» **What to work on**
With the string "Given" as the filter, copy each matching line from the records.

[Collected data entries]
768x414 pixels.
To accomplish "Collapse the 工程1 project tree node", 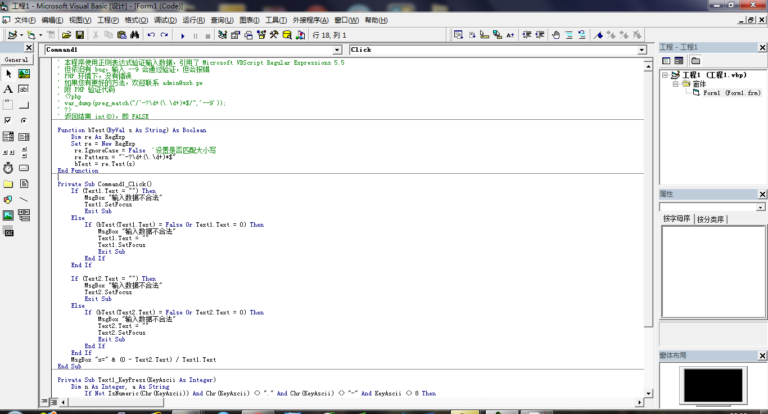I will point(665,75).
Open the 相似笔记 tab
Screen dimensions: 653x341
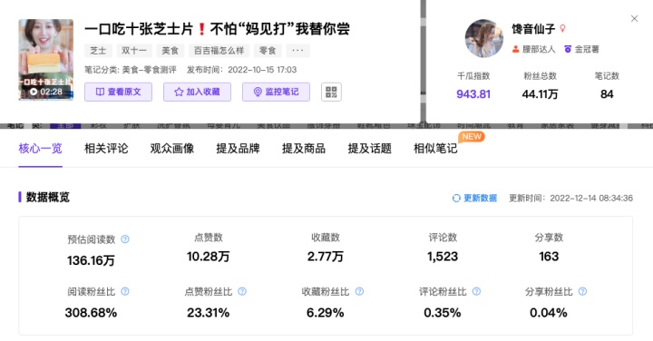click(x=435, y=148)
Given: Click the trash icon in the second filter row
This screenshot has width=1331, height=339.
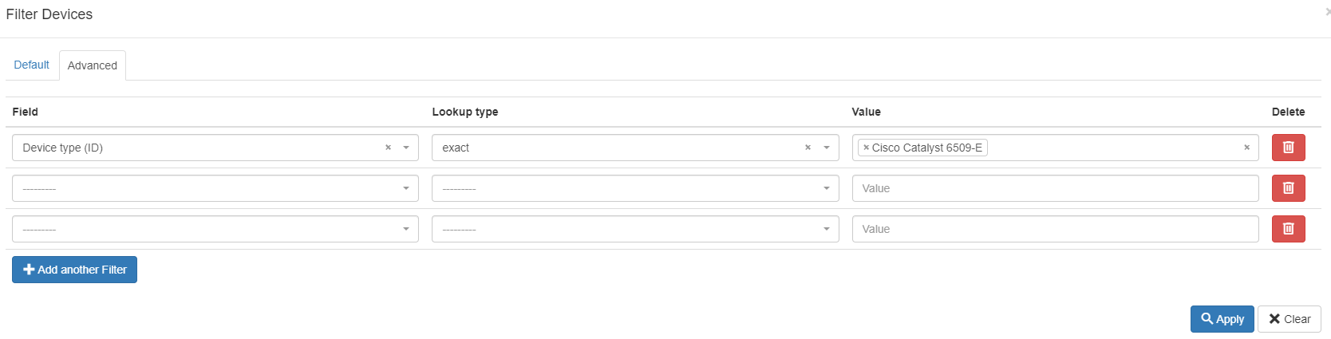Looking at the screenshot, I should pyautogui.click(x=1288, y=188).
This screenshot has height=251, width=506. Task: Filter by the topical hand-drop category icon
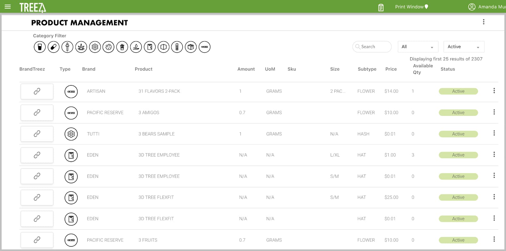(136, 47)
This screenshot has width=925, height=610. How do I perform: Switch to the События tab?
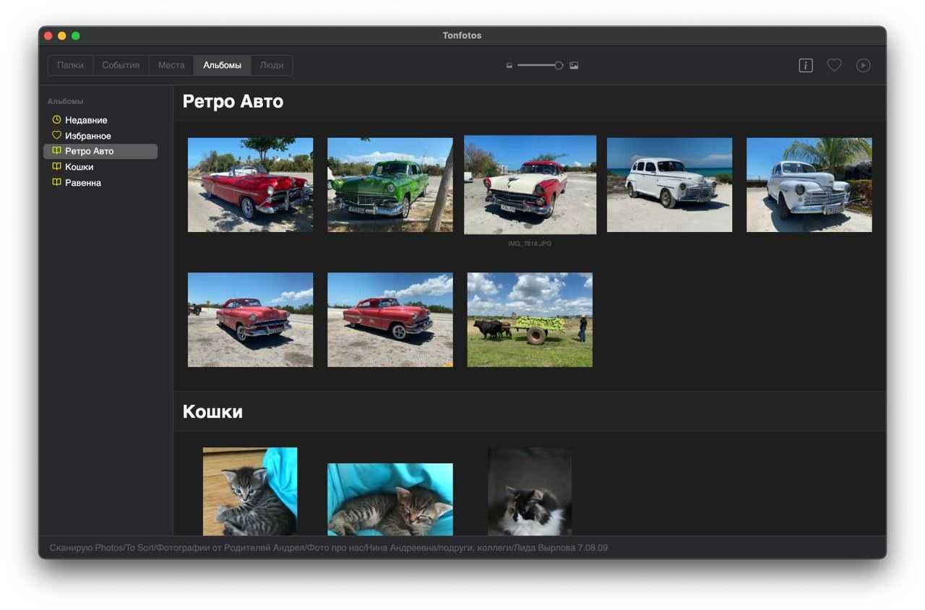point(121,65)
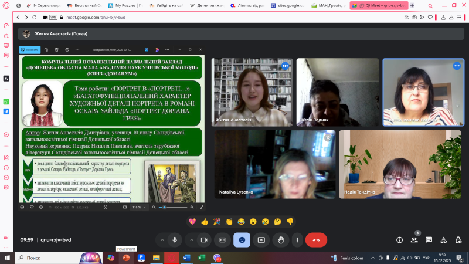Expand audio settings arrow beside microphone

(161, 239)
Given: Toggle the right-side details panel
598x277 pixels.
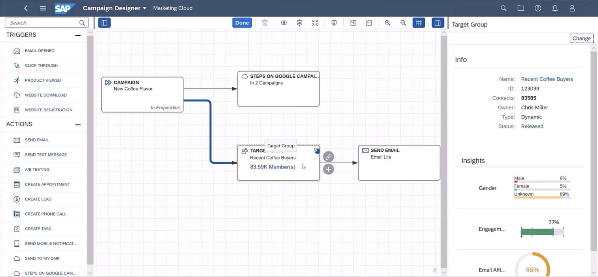Looking at the screenshot, I should click(437, 23).
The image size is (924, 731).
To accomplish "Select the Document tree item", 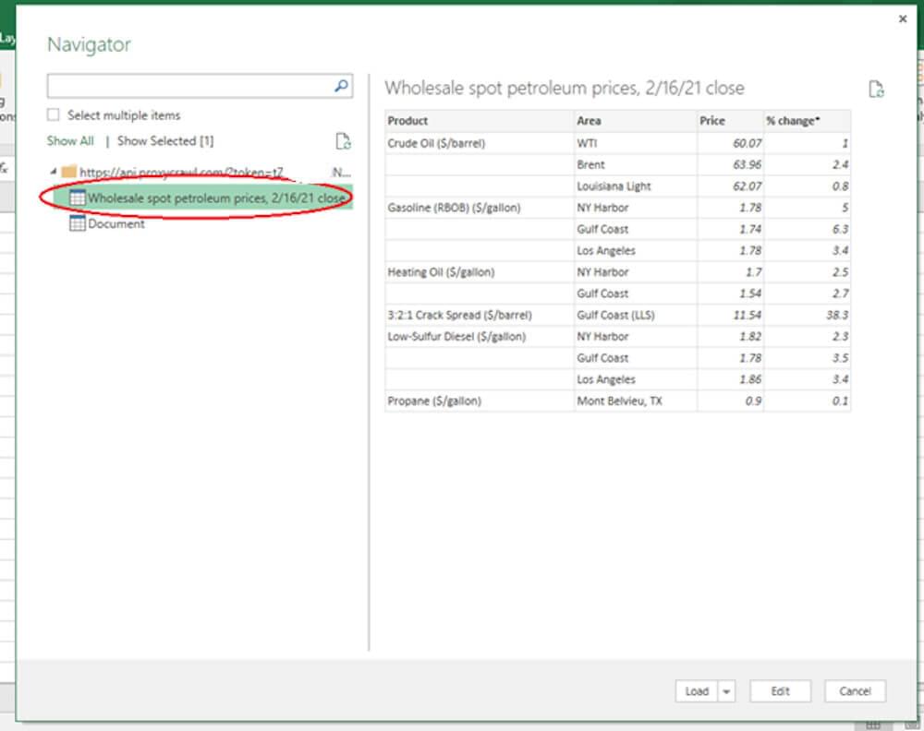I will 116,223.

» **Expected answer**
Given: Click the trash icon in the second filter row
Given: Toggle the right-side details panel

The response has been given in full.